Task directions: Copy all lines in the data that contain the string "resolution".

Given information:

----

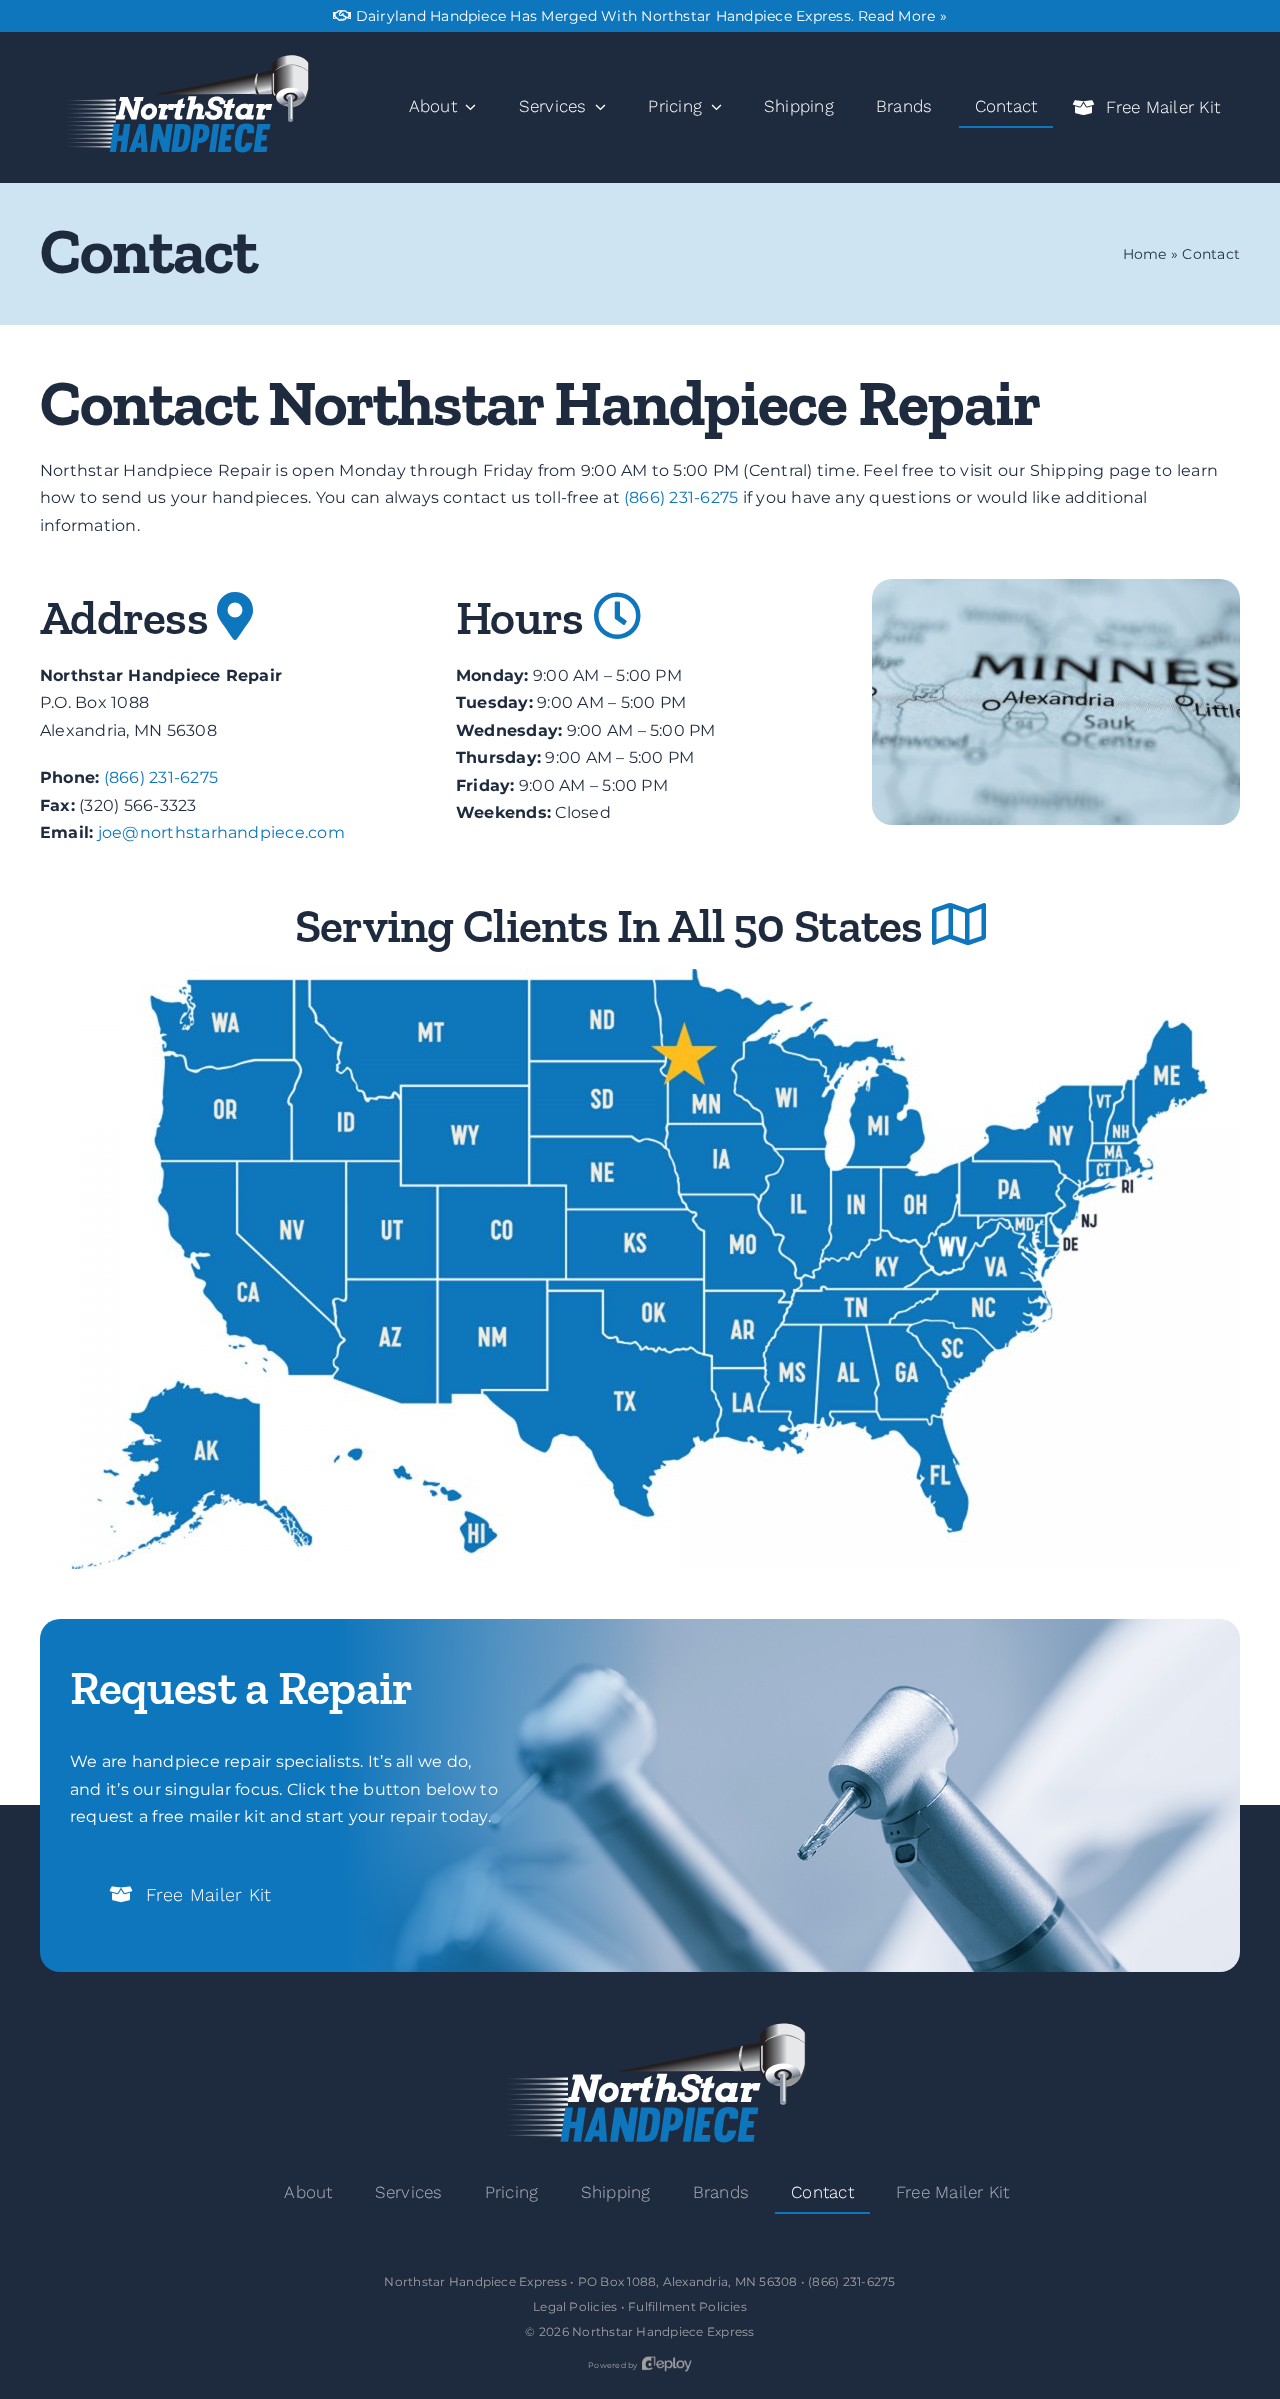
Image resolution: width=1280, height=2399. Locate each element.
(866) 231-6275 (681, 497)
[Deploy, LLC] (667, 2365)
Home (1145, 254)
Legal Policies (575, 2306)
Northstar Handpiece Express (663, 2331)
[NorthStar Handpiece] (180, 61)
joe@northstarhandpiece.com (221, 832)
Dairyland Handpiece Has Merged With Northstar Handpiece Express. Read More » (651, 16)
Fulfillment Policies (687, 2306)
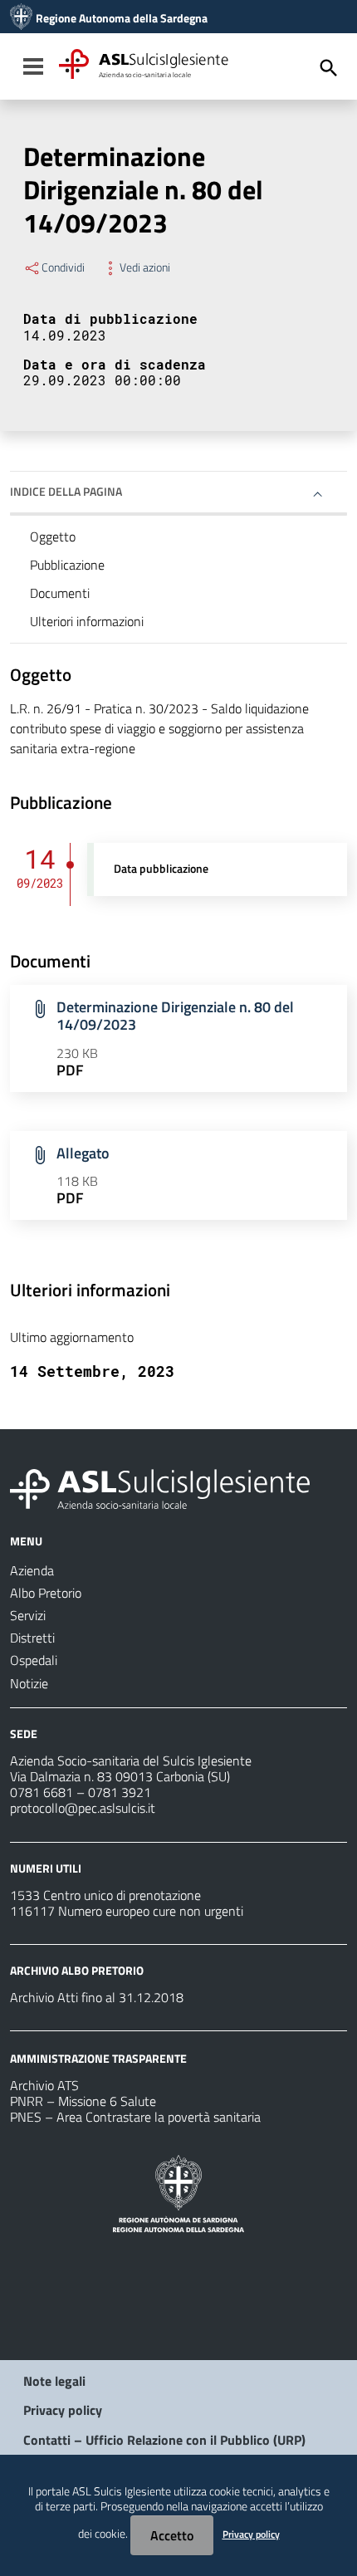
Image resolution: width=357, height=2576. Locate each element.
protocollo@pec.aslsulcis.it (82, 1808)
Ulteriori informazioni (87, 621)
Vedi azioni (145, 267)
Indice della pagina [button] (66, 491)
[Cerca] (329, 68)
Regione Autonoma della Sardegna (122, 18)
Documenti (60, 593)
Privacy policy (62, 2410)
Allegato (83, 1153)
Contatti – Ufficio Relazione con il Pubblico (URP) (164, 2440)
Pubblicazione (67, 565)
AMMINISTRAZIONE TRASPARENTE (98, 2058)
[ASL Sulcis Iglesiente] (21, 18)
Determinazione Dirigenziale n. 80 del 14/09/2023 (175, 1016)
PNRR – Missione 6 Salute (83, 2101)
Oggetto (53, 536)
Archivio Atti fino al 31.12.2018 (96, 1997)
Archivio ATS (44, 2085)
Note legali (54, 2381)
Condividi (63, 267)
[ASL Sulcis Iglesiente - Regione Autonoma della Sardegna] (160, 1487)
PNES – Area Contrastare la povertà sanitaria (135, 2117)
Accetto (171, 2535)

----

Completed exercise:
Image resolution: width=1280, height=2399. Locate each element.
Image resolution: width=357, height=2576. Locate each element.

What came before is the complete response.